# EXCERPT TO READ
**********
Resona Holdings, Inc. is a financial services group which has three operating banks with consolidated assets over ¥45 trillion. The three banks operating under Resona Holdings are the Resona Bank, Saitama Resona Bank and Kinki Osaka Bank. Among the three banks, Resona is the core financial institution that offers various services related to real estate and trust management. Saitama Resona Bank holds principal shares in Saitama Prefecture and the Kinki Osaka Bank has over 120 mandated branches. The three banks under Resona follow a business structure that provides banking services to customers (Resona Holdings, 2015).

The Resona group aims to build strong relationships with small and medium enterprises and customers (both retail and corporate clients). The products and services of the group are catered to the responses and needs of the customer and society (Resona Holdings, 2015).

Figure 1: Product portfolio

(Source: Resona Holdings, 2015)

The main products and services of the company are discussed below:

Corporate banking – It includes supporting start-ups, fund raising activities for business development, fund settlement activities, supporting businesses in international expansion, and business succession.

Trust – The Resona Bank acts like a trustee which administers and manages financial assets on behalf of the customers.

Real estate – The bank provides term loans and working capital loans for real estate development.

Credit analysis – The bank analyses the credit worthiness of the customers in terms of timely repayment, previous defaults in loan, etc.

Compliance – The bank manages the financial reporting activities of organisations to ensure that, all compliances and regulatory obligations are duly followed by the institutions.

Card – The bank offers credit and debit facilities to its customers through Resona cards (Resona Holdings, 2015).

  • Industry analysis

The Japanese government administers complete the banking industry, so as to propel the economic growth. The government regulates the banking industry in terms of interest rate, policies on deposits and loan disbursal process. The government ensures that the funds acquired by the banks are at low interest rates so that the banks will be able to provide loans to industries and corporate activities at minimum rates. Lower interest rates on loans will encourage companies to involve in economic development process (Yang and Morita, 2013).

The government of Japan manages flow of funds by clearly distinguishing the roles played by banks. For instance, banks which are located in cities or other developed areas are responsible for providing long-term credits to customers in addition to other services like mutual funds, regional development loans and trust activities. The long-term credits are generally collected by the bank through the issue of debentures. In contrast, the regional banks having excess cash can invest in these debentures and participate in money circulation process (Liu and Wilson, 2013).

After the Second World War, the government of Japan followed a low interest rate policy that will help the Japanese economy to revive in limited funds. When the Japanese Yen became a global currency, the government’s control over interest rates declined because domestic market also experienced an inflow of foreign capital. Liberalisation of interest rates adversely affected the earnings of banking industry which used to benefit from regulated interest rates. Another change in business paradigm was observed when corporate sector shifted their preference to raise funds from the capital markets instead of relying only on bank loans (Liu and Wilson, 2013).

  • Competitor analysis

The competition in the financial sector depends on product portfolio and financial efficiency of the firm. Factors like market reputation, regulation standards, reputation of product, customer service, credit rating and timely delivery of service, etc. determines the overall competitiveness of banks in the industry. The main competitors of Resona Holding, Inc. are Mizuho Financial Group, Inc., Sumitomo Mitsui Financial Group, Inc. and Mitsubishi UFJ Financial Group (Bloomberg, 2016).
**********
# DATASET ROWS

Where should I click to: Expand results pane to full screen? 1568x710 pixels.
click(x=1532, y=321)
**********
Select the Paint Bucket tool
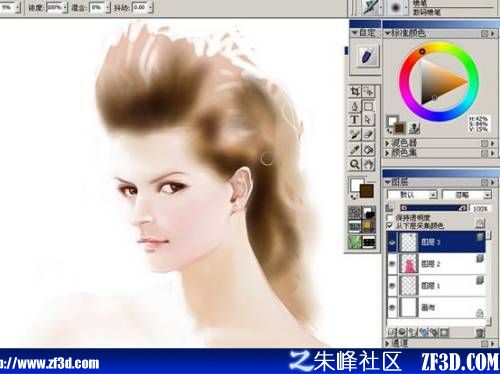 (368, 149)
**********
# TASK DETAILS
Can you reproduce, word for word, the part of the Resona Holdings passage starting at "The Japanese government" and ending at "and Morita, 2013)."?

# RESULT OF THE EXERCISE
The Japanese government administers complete the banking industry, so as to propel the economic growth. The government regulates the banking industry in terms of interest rate, policies on deposits and loan disbursal process. The government ensures that the funds acquired by the banks are at low interest rates so that the banks will be able to provide loans to industries and corporate activities at minimum rates. Lower interest rates on loans will encourage companies to involve in economic development process (Yang and Morita, 2013).